**** EXCERPTED RECORDS ****
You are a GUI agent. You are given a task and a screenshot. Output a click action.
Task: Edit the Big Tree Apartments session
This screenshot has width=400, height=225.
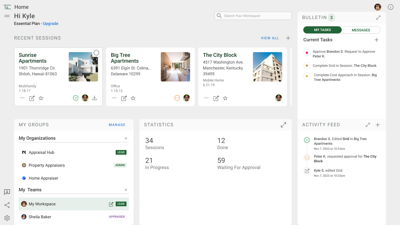click(x=124, y=98)
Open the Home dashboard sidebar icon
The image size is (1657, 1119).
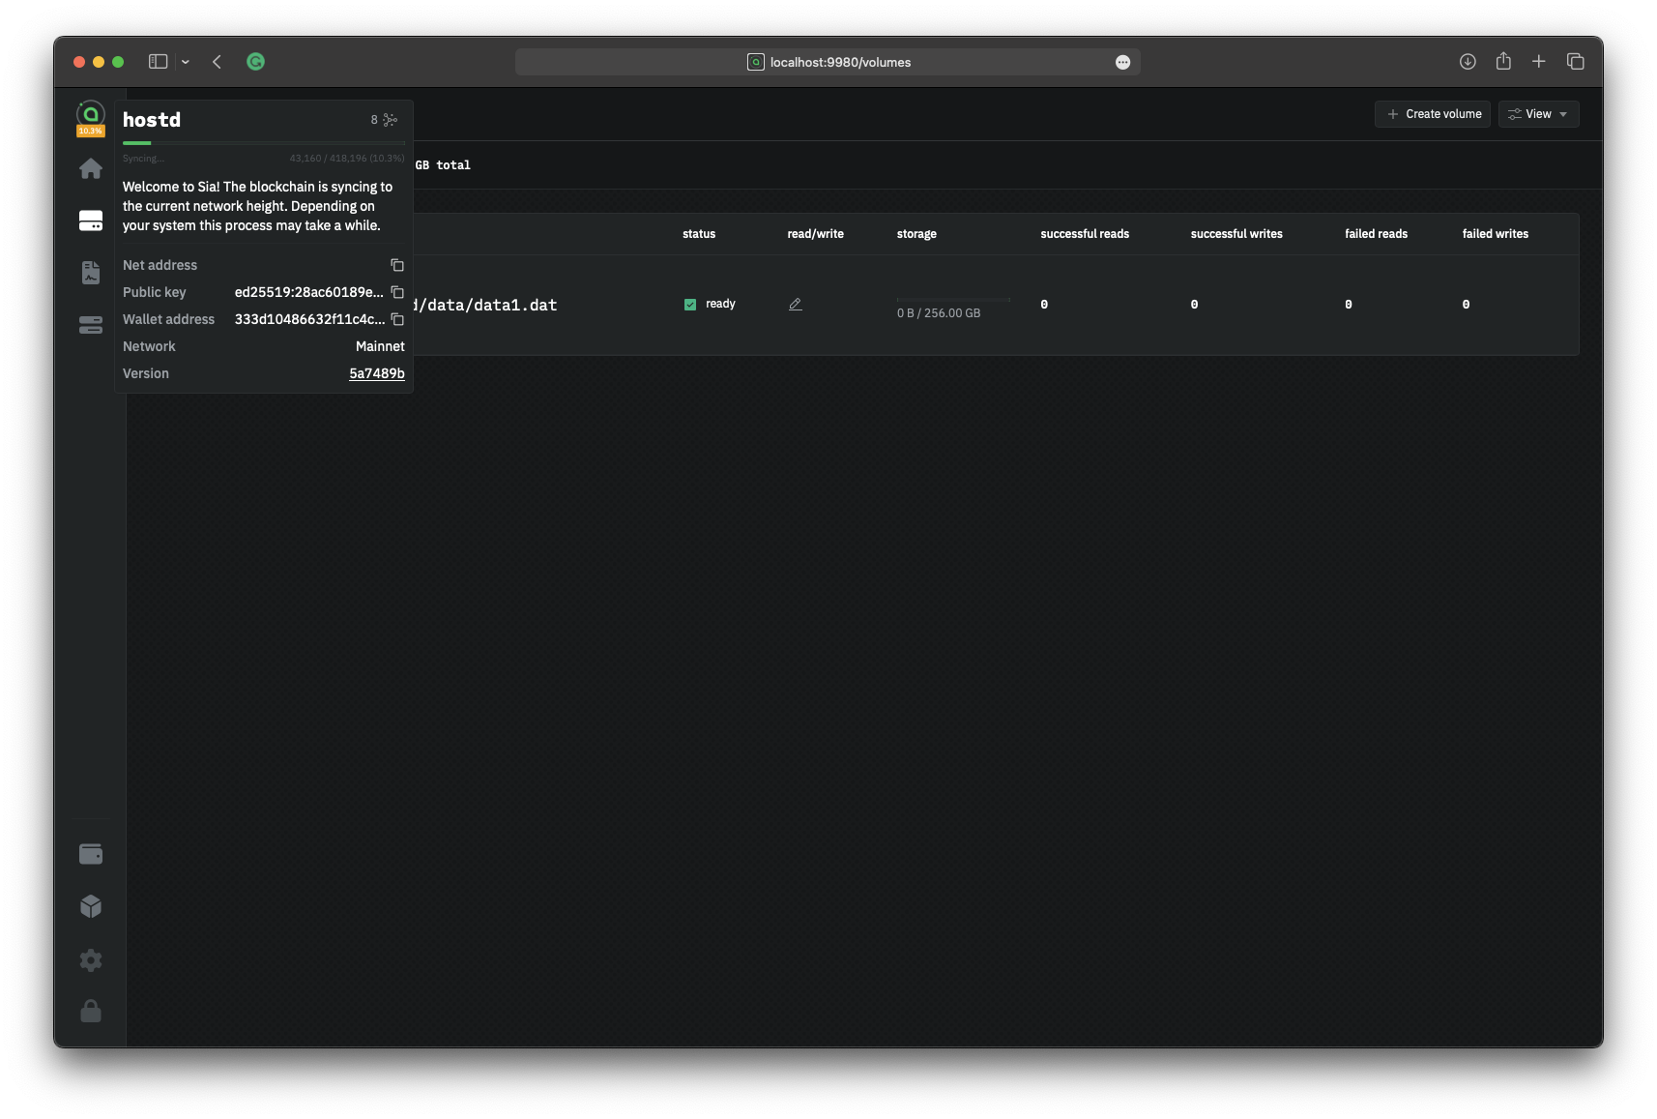tap(91, 169)

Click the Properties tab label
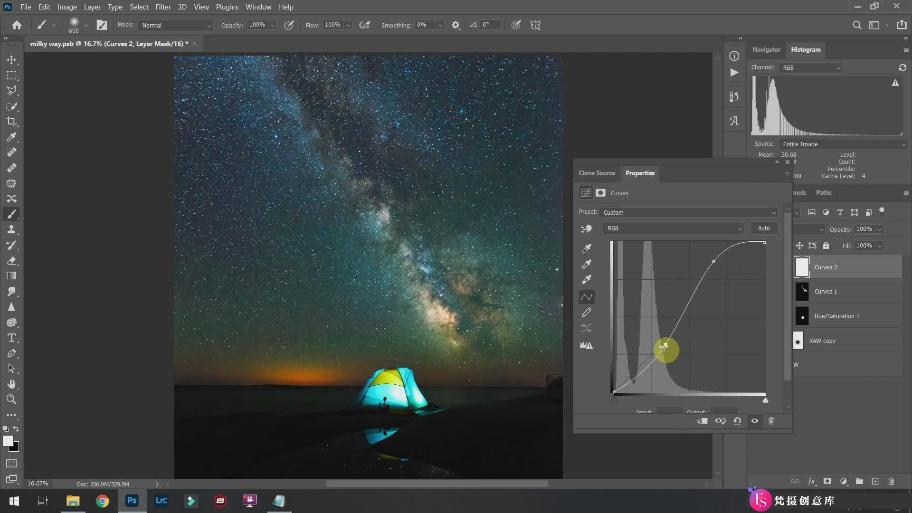639,172
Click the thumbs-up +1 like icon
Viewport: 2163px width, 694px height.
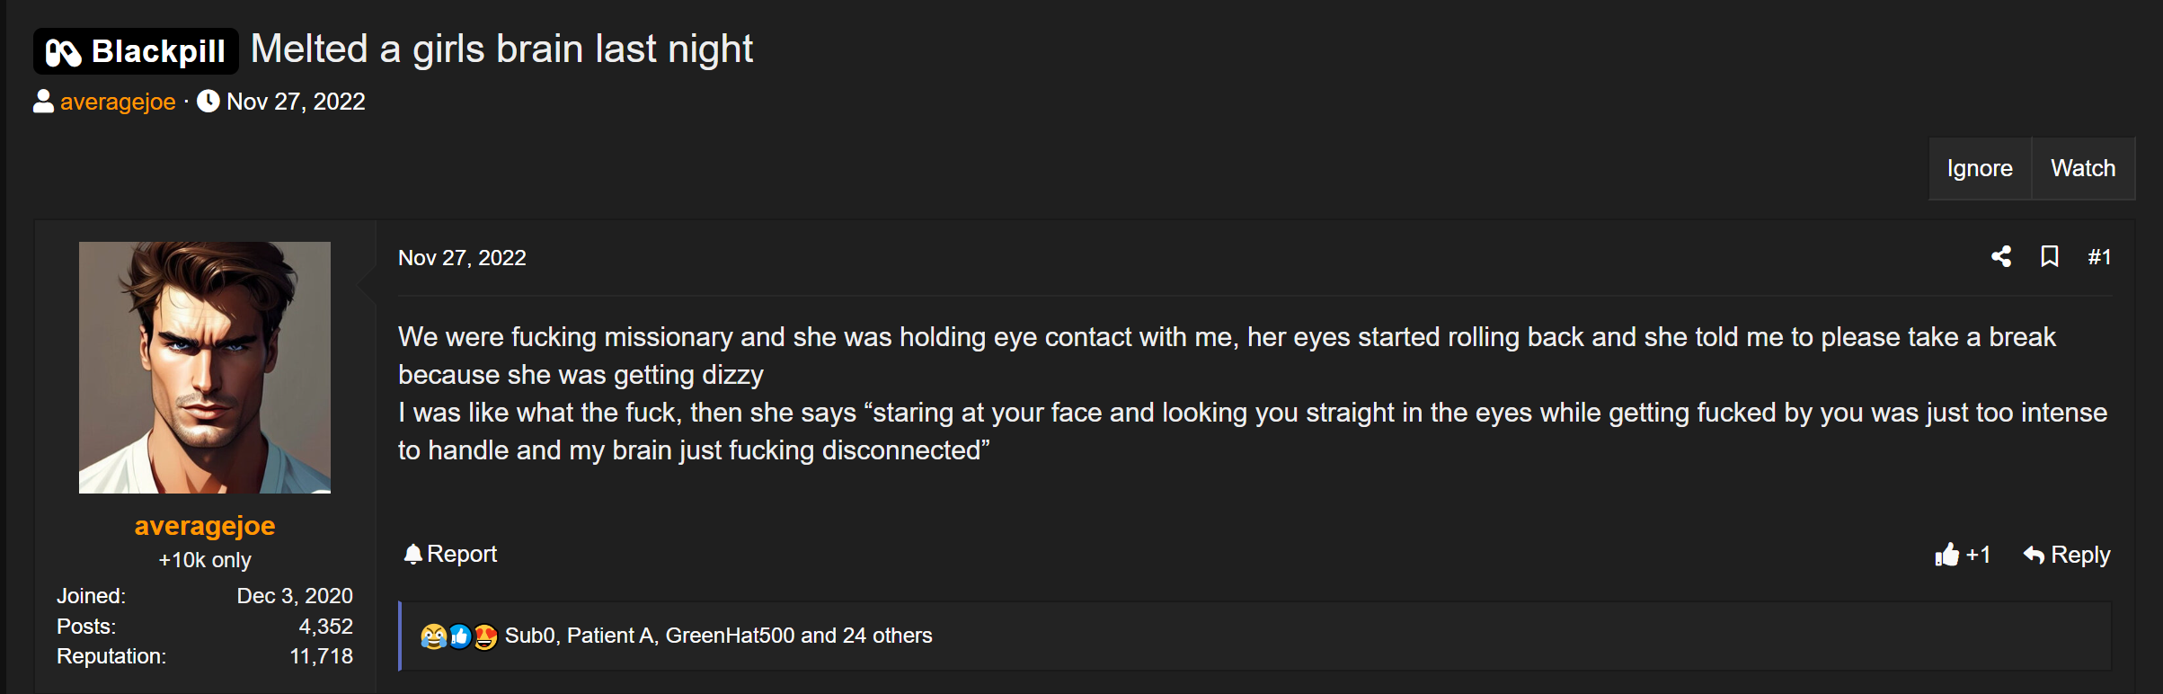(x=1947, y=555)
****
WHAT THE EXERCISE ASKS: Please revise the listing above by changing every "screenshot" to "screen capture" and leaving everything else as it is. Reproduce the full listing without the pictures.

PROBLEM SOLUTION:
You are a GUI agent. You are given a task and a screen capture. Output a click action.
Task: Edit the Big Tree Apartments session
This screen capture has width=400, height=225.
click(x=124, y=98)
Open the Home dashboard sidebar icon
The image size is (1657, 1119).
tap(91, 169)

Click the Properties tab label
639,172
Click the thumbs-up +1 like icon
Viewport: 2163px width, 694px height.
(x=1947, y=555)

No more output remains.